Top of Material provided

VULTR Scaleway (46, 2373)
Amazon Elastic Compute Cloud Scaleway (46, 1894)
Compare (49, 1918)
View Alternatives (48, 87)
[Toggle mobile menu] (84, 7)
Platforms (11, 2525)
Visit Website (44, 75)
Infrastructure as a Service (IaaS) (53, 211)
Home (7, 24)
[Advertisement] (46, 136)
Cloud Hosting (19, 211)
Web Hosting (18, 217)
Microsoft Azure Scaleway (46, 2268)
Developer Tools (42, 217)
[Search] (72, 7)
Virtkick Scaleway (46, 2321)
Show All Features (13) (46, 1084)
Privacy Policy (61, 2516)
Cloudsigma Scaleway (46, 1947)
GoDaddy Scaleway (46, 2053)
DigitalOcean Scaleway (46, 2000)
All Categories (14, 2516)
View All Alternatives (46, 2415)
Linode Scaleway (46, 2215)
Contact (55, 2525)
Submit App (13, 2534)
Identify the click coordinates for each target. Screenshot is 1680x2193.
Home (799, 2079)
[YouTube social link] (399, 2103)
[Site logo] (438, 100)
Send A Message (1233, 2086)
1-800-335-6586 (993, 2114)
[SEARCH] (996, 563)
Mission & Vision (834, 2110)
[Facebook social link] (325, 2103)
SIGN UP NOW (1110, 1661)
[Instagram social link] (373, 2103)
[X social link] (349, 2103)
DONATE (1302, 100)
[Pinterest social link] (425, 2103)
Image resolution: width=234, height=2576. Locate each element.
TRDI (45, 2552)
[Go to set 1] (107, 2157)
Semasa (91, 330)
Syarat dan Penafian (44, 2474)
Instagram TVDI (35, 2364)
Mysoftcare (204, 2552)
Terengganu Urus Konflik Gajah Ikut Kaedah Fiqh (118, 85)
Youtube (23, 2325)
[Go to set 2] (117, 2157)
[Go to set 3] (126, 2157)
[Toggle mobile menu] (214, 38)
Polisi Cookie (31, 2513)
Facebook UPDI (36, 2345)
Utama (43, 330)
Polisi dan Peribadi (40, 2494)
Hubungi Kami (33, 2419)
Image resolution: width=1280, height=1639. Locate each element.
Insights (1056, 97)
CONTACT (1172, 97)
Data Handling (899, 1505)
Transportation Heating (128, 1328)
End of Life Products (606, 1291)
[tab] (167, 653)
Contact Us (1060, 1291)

Bottom of Material provided

Restate exactly the records above from their first line through the line that holds "Semasa (91, 330)", please, including both and leaving out all others.

VULTR Scaleway (46, 2373)
Amazon Elastic Compute Cloud Scaleway (46, 1894)
Compare (49, 1918)
View Alternatives (48, 87)
[Toggle mobile menu] (84, 7)
Platforms (11, 2525)
Visit Website (44, 75)
Infrastructure as a Service (IaaS) (53, 211)
Home (7, 24)
[Advertisement] (46, 136)
Cloud Hosting (19, 211)
Web Hosting (18, 217)
Microsoft Azure Scaleway (46, 2268)
Developer Tools (42, 217)
[Search] (72, 7)
Virtkick Scaleway (46, 2321)
Show All Features (13) (46, 1084)
Privacy Policy (61, 2516)
Cloudsigma Scaleway (46, 1947)
GoDaddy Scaleway (46, 2053)
DigitalOcean Scaleway (46, 2000)
All Categories (14, 2516)
View All Alternatives (46, 2415)
Linode Scaleway (46, 2215)
Contact (55, 2525)
Submit App (13, 2534)
Identify the click coordinates for each target. Screenshot is 1680x2193.
Home (799, 2079)
[YouTube social link] (399, 2103)
[Site logo] (438, 100)
Send A Message (1233, 2086)
1-800-335-6586 (993, 2114)
[SEARCH] (996, 563)
Mission & Vision (834, 2110)
[Facebook social link] (325, 2103)
SIGN UP NOW (1110, 1661)
[Instagram social link] (373, 2103)
[X social link] (349, 2103)
DONATE (1302, 100)
[Pinterest social link] (425, 2103)
Image resolution: width=234, height=2576. Locate each element.
TRDI (45, 2552)
[Go to set 1] (107, 2157)
Semasa (91, 330)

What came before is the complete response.